*Assigned task*:
Would you give the number of lines in the entries that contain the word "computer"? Nothing else is needed.

··········

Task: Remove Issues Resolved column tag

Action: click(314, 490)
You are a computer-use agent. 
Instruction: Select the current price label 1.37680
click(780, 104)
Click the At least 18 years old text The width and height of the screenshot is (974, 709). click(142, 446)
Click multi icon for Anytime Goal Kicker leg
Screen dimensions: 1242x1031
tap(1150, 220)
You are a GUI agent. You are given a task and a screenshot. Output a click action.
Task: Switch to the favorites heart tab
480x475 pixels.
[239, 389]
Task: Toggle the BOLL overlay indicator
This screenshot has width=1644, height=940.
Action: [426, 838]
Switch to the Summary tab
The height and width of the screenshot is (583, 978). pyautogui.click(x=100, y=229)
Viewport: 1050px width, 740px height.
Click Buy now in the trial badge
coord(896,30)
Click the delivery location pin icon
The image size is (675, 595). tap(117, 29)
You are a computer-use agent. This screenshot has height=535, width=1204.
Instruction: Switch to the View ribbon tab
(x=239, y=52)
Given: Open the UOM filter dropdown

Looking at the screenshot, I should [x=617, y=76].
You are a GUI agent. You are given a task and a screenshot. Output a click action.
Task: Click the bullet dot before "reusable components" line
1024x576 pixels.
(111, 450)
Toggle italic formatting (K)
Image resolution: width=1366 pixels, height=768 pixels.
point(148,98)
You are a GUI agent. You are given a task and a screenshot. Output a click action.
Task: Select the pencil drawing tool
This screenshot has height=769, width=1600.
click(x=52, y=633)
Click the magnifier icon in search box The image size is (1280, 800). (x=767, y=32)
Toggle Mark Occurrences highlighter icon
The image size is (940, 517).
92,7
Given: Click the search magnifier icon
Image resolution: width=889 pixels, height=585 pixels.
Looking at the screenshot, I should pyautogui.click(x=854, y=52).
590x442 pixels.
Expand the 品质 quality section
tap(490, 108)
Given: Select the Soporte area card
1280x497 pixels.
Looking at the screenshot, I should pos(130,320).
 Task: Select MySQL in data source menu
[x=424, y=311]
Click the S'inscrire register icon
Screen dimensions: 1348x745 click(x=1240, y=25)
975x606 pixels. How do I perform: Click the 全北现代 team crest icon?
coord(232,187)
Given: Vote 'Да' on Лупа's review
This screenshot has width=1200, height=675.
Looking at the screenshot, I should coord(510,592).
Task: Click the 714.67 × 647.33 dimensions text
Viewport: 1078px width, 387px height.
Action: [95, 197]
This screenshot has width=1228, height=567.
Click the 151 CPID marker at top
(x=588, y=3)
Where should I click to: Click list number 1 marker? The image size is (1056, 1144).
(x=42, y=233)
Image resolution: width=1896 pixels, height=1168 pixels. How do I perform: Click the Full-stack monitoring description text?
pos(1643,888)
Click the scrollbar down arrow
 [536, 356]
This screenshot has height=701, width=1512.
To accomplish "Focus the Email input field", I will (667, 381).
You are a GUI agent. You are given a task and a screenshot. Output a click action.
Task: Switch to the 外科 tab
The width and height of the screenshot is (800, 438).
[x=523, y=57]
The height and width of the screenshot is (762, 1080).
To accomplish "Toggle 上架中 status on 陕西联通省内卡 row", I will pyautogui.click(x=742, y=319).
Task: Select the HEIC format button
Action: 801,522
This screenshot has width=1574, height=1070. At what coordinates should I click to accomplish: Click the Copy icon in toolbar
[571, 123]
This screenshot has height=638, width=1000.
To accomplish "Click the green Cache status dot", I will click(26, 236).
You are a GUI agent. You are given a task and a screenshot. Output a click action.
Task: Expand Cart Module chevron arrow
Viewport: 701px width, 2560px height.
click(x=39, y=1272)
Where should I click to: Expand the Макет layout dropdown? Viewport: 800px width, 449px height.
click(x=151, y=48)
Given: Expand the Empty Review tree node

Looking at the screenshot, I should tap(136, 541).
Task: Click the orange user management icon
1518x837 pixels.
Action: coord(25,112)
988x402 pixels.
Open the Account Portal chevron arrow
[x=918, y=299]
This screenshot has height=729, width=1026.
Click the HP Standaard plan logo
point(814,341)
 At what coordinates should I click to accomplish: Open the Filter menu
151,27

··········

*Result of the task*:
2